I look to friends like they could be closer,
For I know little of what it is to be closer.
Divisions, however, are all I've known.
We are crops competing,
Weeds that are choking.
Are we actually fully grown?
I believe the apparent progression to perfect, though never perfect, is something which we oft find troubling, and allow regressing. For friendships particularly I have felt this, recently coming to recognize it when I had been most detached from its emotional and intuitive pressures. These pressures have arisen from certain things which either I found troubling in my interactions towards others, as well as their interactions towards me. Interactions include the understandings explicit and implicit in their or my language, and other ways of expression, like actions, in what they or I do. I take a large responsibility for how I express myself, because I hold myself to peaceful and genuinely beneficent motives that seek to reasonably translate these very motives from my mind to the world, so I will often not settle my movement towards a common understanding if I have made mediocre discourse, or if my actions are misinterpreted. This holds true for how one engages with me, insofar as I will see negative expressions as an indication of my failures, indeed, but ever the more enthusiastic they make me, because it gives me a new duty towards self-improvement and understanding. Movement towards those ends begins upon awareness of such criticism. The enthusiasm I receive from critique is synonymous to the pleasures a committed athlete or performer has when they work at length and/or intensity on a specific thing or set of things which others had illustrated they were lacking grace in. Additionally, when such an achievement of spiritual growth is made, your confidence in discourse is all the stronger, your faith in friends flowers.
Faith becomes important in context to the rarity and difficulties of friendship. Friendship in society is rare past the virtue of having shared goals and spaces, but can be recognized as potential in many places. For as I mentioned, it is a failure on either side to not open to a friend, even to a potential friend. This combined with the real possibility to form characteristically unlikely, unconventional friends. They may not be driven to all physical commitment, nor may you, but to treat them like a gentle creature of affection, one which can only give so much attention in reciprocation to you, we grow ourselves. Anything which is resultant from their affections towards us is delightful and may expand our creative awareness for good ways and feelings outwards (and inwards!) still. (This particular set of understanding of mine is largely credited to R.W. Emerson's own essay "Friendship")
However this unrequited love spreads, friendship seems to have more apparently (though it seems duly apparent above to me) pragmatic components as well, which keep our lives' work satisfied and concordant with those friendships which compliment our deepest individual passions.

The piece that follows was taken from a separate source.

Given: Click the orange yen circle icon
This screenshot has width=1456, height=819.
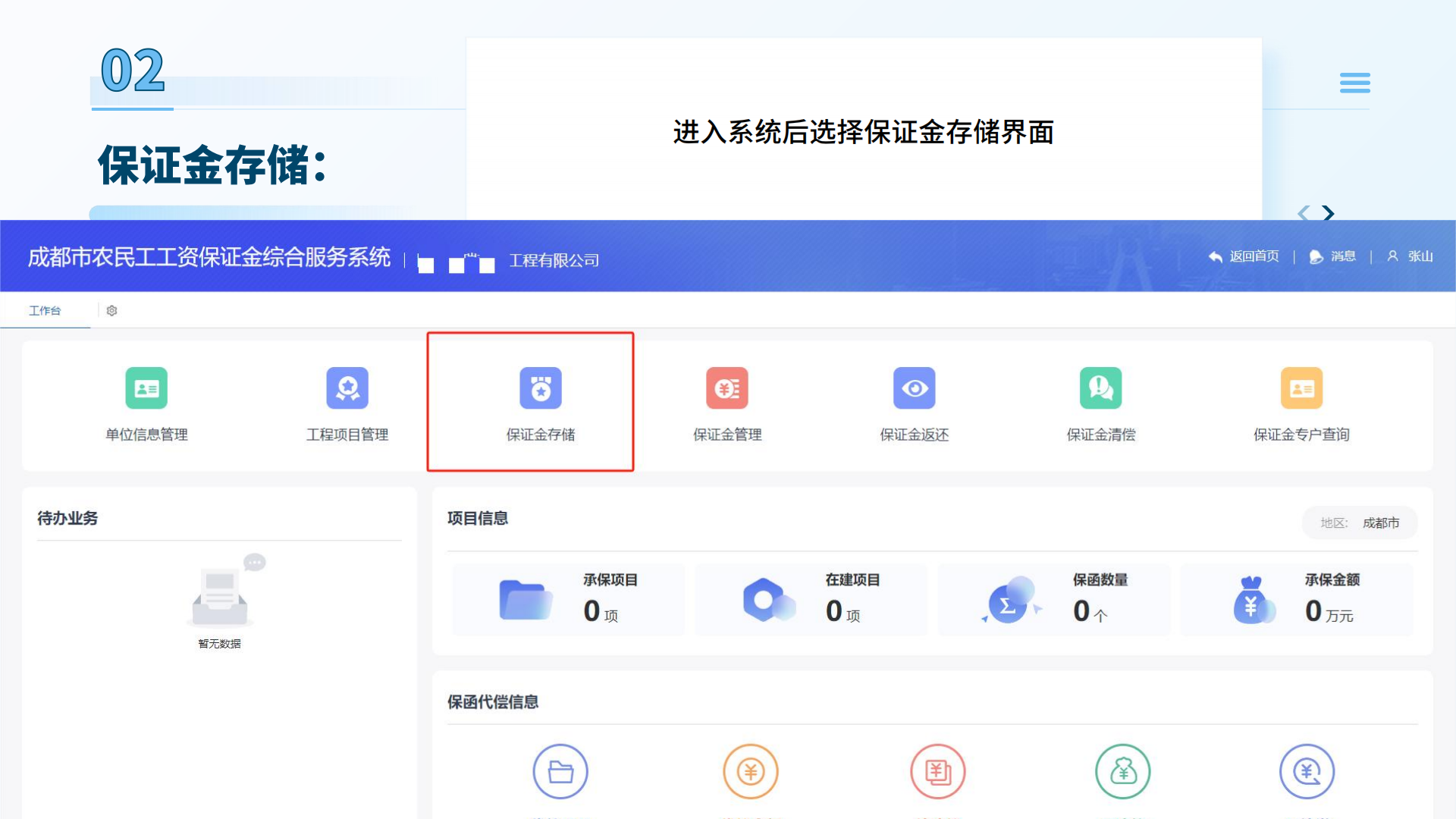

It first and foremost motivates us often from state of complacency relative to prosperous souls around us, into a mysterious, spontaneous realm of curious possibility. Think to the bold and wandering feelings with friends, liberty and time to do things unconcerned with the crude judgement of advisers! From the perseverance of these adventures, we do indeed swiftly pace our passions akin to eternal star-dance - acting, burning like they will never cease. But we see too often they do come down to ashes and stardust...
Friendships which can last past the periods of waxing and waning furies of passions contain seeking, yet satisfaction, between the friends or between them and the world. To build upon its pragmatic complexities, these friends are not limited to, and not quite necessitating, but might need sharing of the followong: of criticisms, of goals, of enjoyed or uncontrolled practices, of feelings, of emotions, of ideas, of creations. These things may become quenched or seem boring at times, but there is always a facet of Nature to bring people together if each looks closely enough!
I hope to my friends, family, and to strangers as well, that we can see this shared Nature and Mind within and without, for there is such grand possibility with open arms and hands held high.
I also encourage all into looking past the physical components of friendship and understand the componenets of the Minda for an easeful translation from a compassionate awareness of humans as potential friends, to a similar awareness towards pragmatic approaches in our lives to opportunities and difficulties too.
A note: Passions is actually a word coming from Aristotle and the Greeks essentially meaning "suffering", and so we often use it in a positive context, and even with such a concept as compassion, but I believe it should be understood more as an overpowering feeling, often uncontrollable but to different degrees, good or bad.